Extract to read:
==================================================

DEV Community

Cover image for The R.A.G (Redshift Analyst Guide): Understanding the Query Plan (Explain)

Posted on

The R.A.G (Redshift Analyst Guide): Understanding the Query Plan (Explain)

Welcome to the R.A.G, a guide about Amazon's Redshift Database written for the Analyst's out there in the world who use it.

Previously on the R.A.G....

Redshift has the ability to explain to you how it's going to interpret the query you are about to run, going so far as to estimate how hard it's going to be, how much data it's going to crunch, and what moving around of data it's going to have to do.

This explanation (Query Plan) can help you understand the cost your query is going to have on Redshift which may help give you some tips on how to improve it.

Reading the Query Plan

Example Query plan from AWS

XN Merge  (cost=1015345167117.54..1015345167544.46 rows=1000 width=103)
  Merge Key: category.catname, sum(sales.pricepaid)
  ->  XN Network  (cost=1015345167117.54..1015345167544.46 rows=170771 width=103)
        Send to leader
        ->  XN Sort  (cost=1015345167117.54..1015345167544.46 rows=170771 width=103)
              Sort Key: category.catname, sum(sales.pricepaid)
              ->  XN HashAggregate  (cost=15345150568.37..15345152276.08 rows=170771 width=103)
                    Filter: (sum(pricepaid) > 9999.00)
                        ->  XN Hash Join DS_BCAST_INNER  (cost=742.08..15345146299.10 rows=170771 width=103)
                              Hash Cond: ("outer".catid = "inner".catid)
                              ->  XN Hash Join DS_BCAST_INNER  (cost=741.94..15342942456.61 rows=170771 width=97)
                                    Hash Cond: ("outer".dateid = "inner".dateid)
                                    ->  XN Hash Join DS_BCAST_INNER  (cost=737.38..15269938609.81 rows=170766 width=90)
                                          Hash Cond: ("outer".buyerid = "inner".userid)
                                          ->  XN Hash Join DS_BCAST_INNER  (cost=112.50..3272334142.59 rows=170771 width=84)
                                                Hash Cond: ("outer".venueid = "inner".venueid)
                                                ->  XN Hash Join DS_BCAST_INNER  (cost=109.98..3167290276.71 rows=172456 width=47)
                                                      Hash Cond: ("outer".eventid = "inner".eventid)
                                                      ->  XN Merge Join DS_DIST_NONE  (cost=0.00..6286.47 rows=172456 width=30)
                                                            Merge Cond: ("outer".listid = "inner".listid)
                                                            ->  XN Seq Scan on listing  (cost=0.00..1924.97 rows=192497 width=14)
                                                            ->  XN Seq Scan on sales  (cost=0.00..1724.56 rows=172456 width=24)
                                                      ->  XN Hash  (cost=87.98..87.98 rows=8798 width=25)
                                                            ->  XN Seq Scan on event  (cost=0.00..87.98 rows=8798 width=25)
                                                ->  XN Hash  (cost=2.02..2.02 rows=202 width=41)

==================================================

Material provided:
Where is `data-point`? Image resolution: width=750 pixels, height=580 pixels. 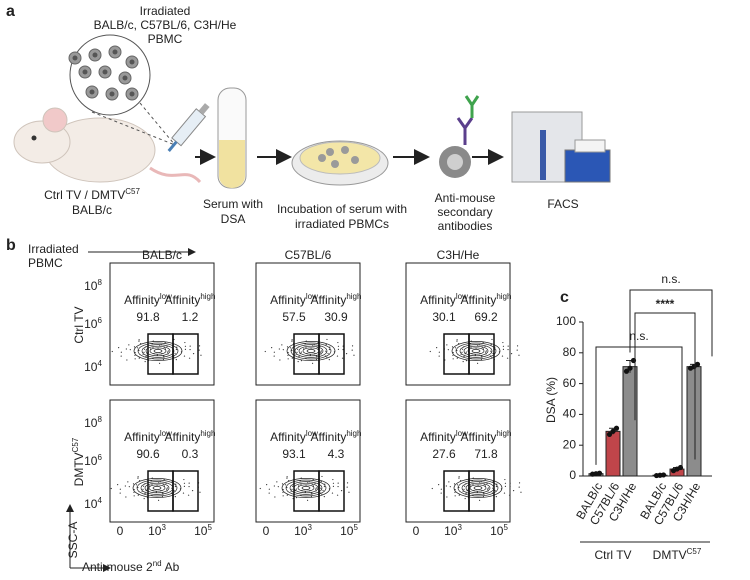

==================================================

Task 1: According to the Redshift query plan guide, which readers is the R.A.G written for?
Task 2: Pick up the Redshift query plan guide from its final line and keep writing it.

Your response 1: Analysts who use Amazon's Redshift Database.

Your response 2:
                                                      ->  XN Seq Scan on venue  (cost=0.00..2.02 rows=202 width=41)
                                          ->  XN Hash  (cost=499.90..499.90 rows=49990 width=14)
                                                ->  XN Seq Scan on users  (cost=0.00..499.90 rows=49990 width=14)
                                    ->  XN Hash  (cost=3.65..3.65 rows=365 width=11)
                                          ->  XN Seq Scan on date  (cost=0.00..3.65 rows=365 width=11)
                              ->  XN Hash  (cost=0.11..0.11 rows=11 width=10)
                                    ->  XN Seq Scan on category  (cost=0.00..0.11 rows=11 width=10)


As you can see, the word cost is found everywhere in the explain plan. Cost isn't the exact cost of how long it will run end to end, but is instead the relative cost of what it will take to execute the parts of the query.

So what does '1015345167117.54..1015345167544.46 rows=1000 width=103' actually tell you?

Well let's start with the REALLY long number, for one it's actually two numbers separated by two decimal points. So in this example it's 1015345167117.54 & 1015345167544.46 . The first number is the cost to get just the FIRST row of the operation, with the second being the cost to complete the whole job. The costs are cumulative as you go from bottom to top. So the top value is the total cost that includes all the ones below.

Lets break down some theoretical cost scenarios:

  • First cost is low, second is high: This means that it's easy to get to the data but hard to complete the whole thing, this may just indicate a huge data set that it just needs to slug through. Not necessarily a bad thing, think of using some basic logic against a very large table . It could be an indication that some of your logic has an unreasonably high cost for what your wanting it to do, maybe you've saved a date field in a VARCHAR and Redshift is doing unnecessary conversion in the background.
  • First and second cost are low: This is a good thing, don't change a thing.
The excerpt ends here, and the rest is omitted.